Collected data

● ● ● ● ●

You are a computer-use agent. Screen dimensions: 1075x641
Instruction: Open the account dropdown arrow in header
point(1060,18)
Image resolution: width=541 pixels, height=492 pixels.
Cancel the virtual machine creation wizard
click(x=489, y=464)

● ● ● ● ●

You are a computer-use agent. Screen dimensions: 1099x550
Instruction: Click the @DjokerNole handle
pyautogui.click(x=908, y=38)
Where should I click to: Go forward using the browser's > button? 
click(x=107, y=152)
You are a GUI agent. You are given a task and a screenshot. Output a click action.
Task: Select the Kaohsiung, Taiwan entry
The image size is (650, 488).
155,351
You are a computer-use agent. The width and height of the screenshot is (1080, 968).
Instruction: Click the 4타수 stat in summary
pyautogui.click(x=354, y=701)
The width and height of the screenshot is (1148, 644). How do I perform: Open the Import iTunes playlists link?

● ● ● ● ●

• What the task asks:
Reproduce the lines of the entries above from the one with "You are a computer-use agent. The" to the one with "The width and height of the screenshot is (1148, 644).", both included, exactly and without any other line.

• Your response:
You are a computer-use agent. The width and height of the screenshot is (1080, 968).
Instruction: Click the 4타수 stat in summary
pyautogui.click(x=354, y=701)
The width and height of the screenshot is (1148, 644). How do I perform: Open the Import iTunes playlists link?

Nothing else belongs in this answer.